[BEGIN]
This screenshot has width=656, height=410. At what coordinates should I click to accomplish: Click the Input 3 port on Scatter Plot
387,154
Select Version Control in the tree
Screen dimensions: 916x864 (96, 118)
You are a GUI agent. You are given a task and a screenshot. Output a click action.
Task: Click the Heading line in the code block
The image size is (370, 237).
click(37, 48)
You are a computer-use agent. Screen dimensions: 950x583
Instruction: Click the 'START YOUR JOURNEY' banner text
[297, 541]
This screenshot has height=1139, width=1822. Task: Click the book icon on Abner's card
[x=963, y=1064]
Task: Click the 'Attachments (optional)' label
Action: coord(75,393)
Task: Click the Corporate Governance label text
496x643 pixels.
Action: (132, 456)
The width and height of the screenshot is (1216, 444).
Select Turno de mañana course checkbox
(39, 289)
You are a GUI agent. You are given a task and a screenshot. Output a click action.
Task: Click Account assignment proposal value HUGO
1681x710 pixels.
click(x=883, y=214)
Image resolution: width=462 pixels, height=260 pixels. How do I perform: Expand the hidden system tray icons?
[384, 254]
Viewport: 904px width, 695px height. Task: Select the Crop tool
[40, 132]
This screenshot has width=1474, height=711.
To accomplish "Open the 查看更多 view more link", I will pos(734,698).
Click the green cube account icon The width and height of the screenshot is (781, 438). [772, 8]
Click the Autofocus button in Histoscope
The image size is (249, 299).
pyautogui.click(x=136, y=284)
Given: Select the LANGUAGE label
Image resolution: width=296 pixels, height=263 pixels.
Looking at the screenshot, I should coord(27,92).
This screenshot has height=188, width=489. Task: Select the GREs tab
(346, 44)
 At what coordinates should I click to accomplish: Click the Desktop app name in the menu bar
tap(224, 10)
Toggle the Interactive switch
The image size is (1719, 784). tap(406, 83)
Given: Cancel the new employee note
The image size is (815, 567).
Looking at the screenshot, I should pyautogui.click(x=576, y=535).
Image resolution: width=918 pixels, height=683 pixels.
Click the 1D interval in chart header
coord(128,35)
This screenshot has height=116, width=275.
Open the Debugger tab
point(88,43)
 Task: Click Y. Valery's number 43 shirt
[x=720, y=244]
[END]
What you need to do — Rewrite all the entries above, replacing "Crop tool" with "Brush tool" and leaving everything else unchanged.

Complete response —
This screenshot has width=656, height=410. At what coordinates should I click to accomplish: Click the Input 3 port on Scatter Plot
387,154
Select Version Control in the tree
Screen dimensions: 916x864 (96, 118)
You are a GUI agent. You are given a task and a screenshot. Output a click action.
Task: Click the Heading line in the code block
The image size is (370, 237).
click(37, 48)
You are a computer-use agent. Screen dimensions: 950x583
Instruction: Click the 'START YOUR JOURNEY' banner text
[297, 541]
This screenshot has height=1139, width=1822. Task: Click the book icon on Abner's card
[x=963, y=1064]
Task: Click the 'Attachments (optional)' label
Action: coord(75,393)
Task: Click the Corporate Governance label text
496x643 pixels.
Action: (132, 456)
The width and height of the screenshot is (1216, 444).
Select Turno de mañana course checkbox
(39, 289)
You are a GUI agent. You are given a task and a screenshot. Output a click action.
Task: Click Account assignment proposal value HUGO
1681x710 pixels.
click(x=883, y=214)
Image resolution: width=462 pixels, height=260 pixels. How do I perform: Expand the hidden system tray icons?
[384, 254]
Viewport: 904px width, 695px height. Task: Select the Brush tool
[40, 132]
This screenshot has width=1474, height=711.
To accomplish "Open the 查看更多 view more link", I will pos(734,698).
Click the green cube account icon The width and height of the screenshot is (781, 438). [772, 8]
Click the Autofocus button in Histoscope
The image size is (249, 299).
pyautogui.click(x=136, y=284)
Given: Select the LANGUAGE label
Image resolution: width=296 pixels, height=263 pixels.
Looking at the screenshot, I should coord(27,92).
This screenshot has height=188, width=489. Task: Select the GREs tab
(346, 44)
 At what coordinates should I click to accomplish: Click the Desktop app name in the menu bar
tap(224, 10)
Toggle the Interactive switch
The image size is (1719, 784). tap(406, 83)
Given: Cancel the new employee note
The image size is (815, 567).
Looking at the screenshot, I should pyautogui.click(x=576, y=535).
Image resolution: width=918 pixels, height=683 pixels.
Click the 1D interval in chart header
coord(128,35)
This screenshot has height=116, width=275.
Open the Debugger tab
point(88,43)
 Task: Click Y. Valery's number 43 shirt
[x=720, y=244]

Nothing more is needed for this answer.